D. – Lei l’ha vissuta questa sensazione di paura, di terrore?
R. – Eccome no! Nei mesi precedenti io notavo sempre sulle strade di Bucarest, le strade principali del centro della città, numerosi giovani poliziotti. Se ne vedevano tanti dall’inizio di novembre, fine ottobre-inizio di novembre. Quell’immagine di tanti poliziotti nel centro della città, a me faceva paura e confesso anche adesso che non credevo che sarebbe stato possibile cambiare qualcosa in quelle circostanze.

D. – Nella memoria di chiunque abbia, anche da lontano, vissuto gli avvenimenti nella Romania del 1989, c’è l’immagine indelebile dei coniugi Ceausescu processati e immediatamente uccisi…
R. – E’ vero! Però devo dire che la gente, nonostante le atrocità commesse nei confronti del suo popolo, non ho condiviso il modo in cui Ceausescu ha finito la sua vita. Ricordo quando sono state pubblicate e trasmesse le prime immagini con la loro fucilazione, molti dicevano: “Non siamo stati noi a fare questo: non condividiamo questa misura radicale nei suoi confronti. Doveva pagare, certo! Ma non in quel modo, no!”.

D. – Il 20 di dicembre Giovanni Paolo II, durante un’udienza usò delle parole drammatiche: parlò della Romania e del Natale di sangue nel Paese. Quelle parole quanto arrivarono a voi?
R. – Io ho sentito quelle parole molto più tardi.

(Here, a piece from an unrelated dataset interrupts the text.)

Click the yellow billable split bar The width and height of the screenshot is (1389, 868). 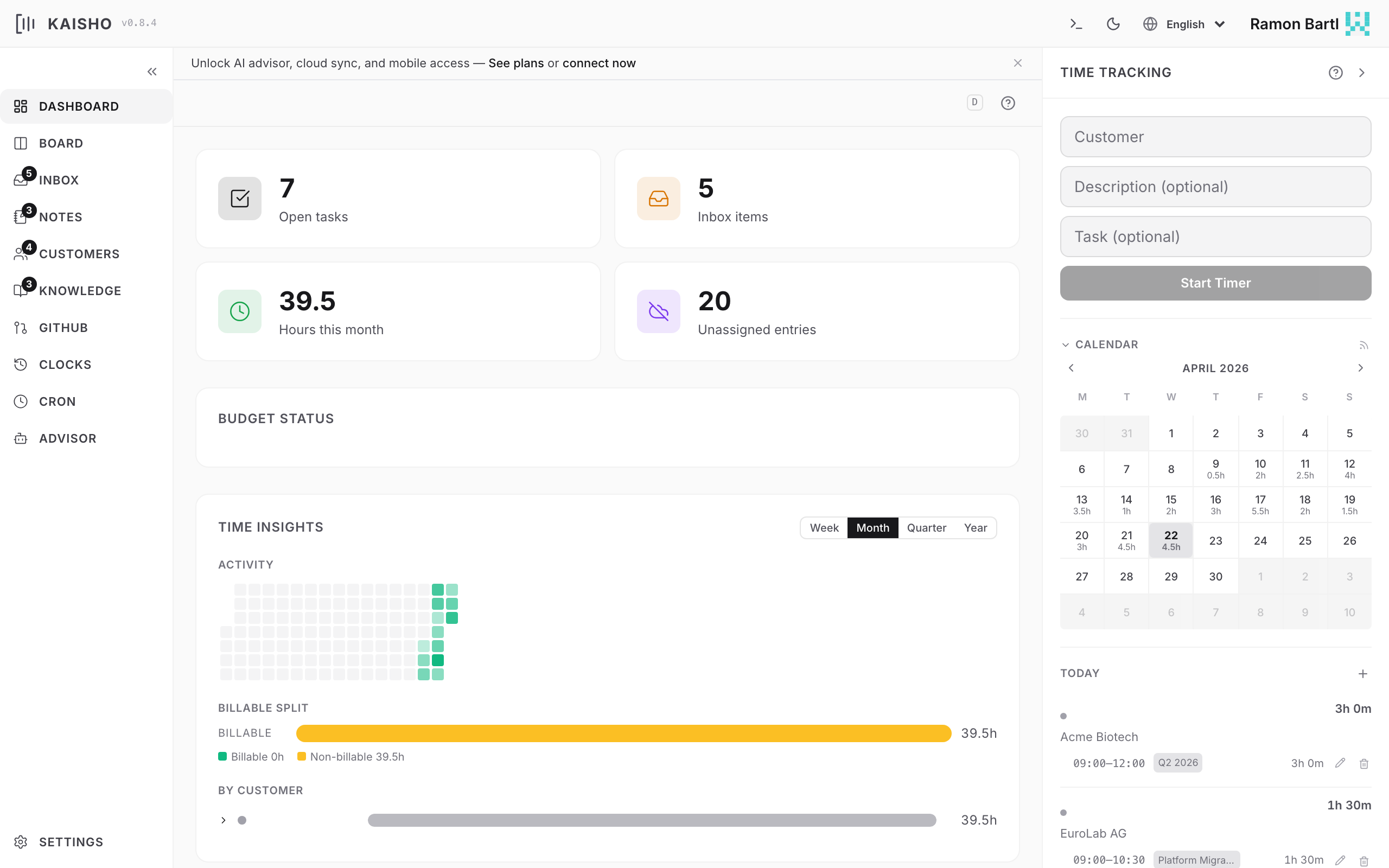pyautogui.click(x=623, y=733)
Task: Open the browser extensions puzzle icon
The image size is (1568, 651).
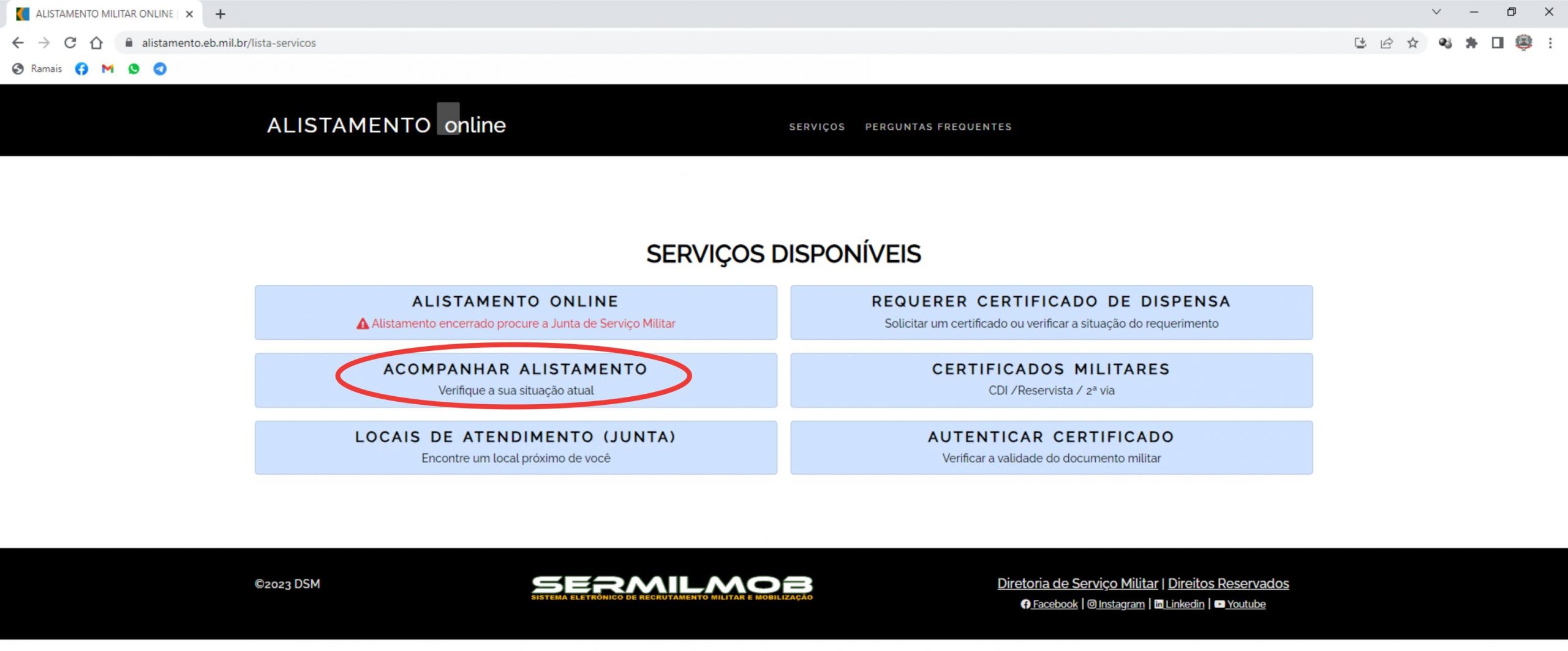Action: click(x=1471, y=43)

In quel periodo non avevamo alcun collegamento con il mondo libero. Potevo ascoltare la Radio Vaticana di nascosto, ma soltanto in alcuni momenti, quando si poteva. Quei giorni erano così convulsi che proprio non pensavo ad ascoltare i mezzi di comunicazione. Ero sempre presente lì in strada, con la gente della mia parrocchia. Però le parole del Santo Padre, più tardi, hanno avuto una eco molto, molto forte e hanno confermato che la Chiesa, e non soltanto la Chiesa cattolica, ma anche quelle ortodosse, protestanti, hanno avuto un ruolo importante nella resistenza al regime comunista dittatoriale. La Chiesa è riuscita a sostenere una forma di resistenza spirituale, in cui il regime non è stato capace di entrare e di controllare quindi quello che succedeva nelle anime delle persone.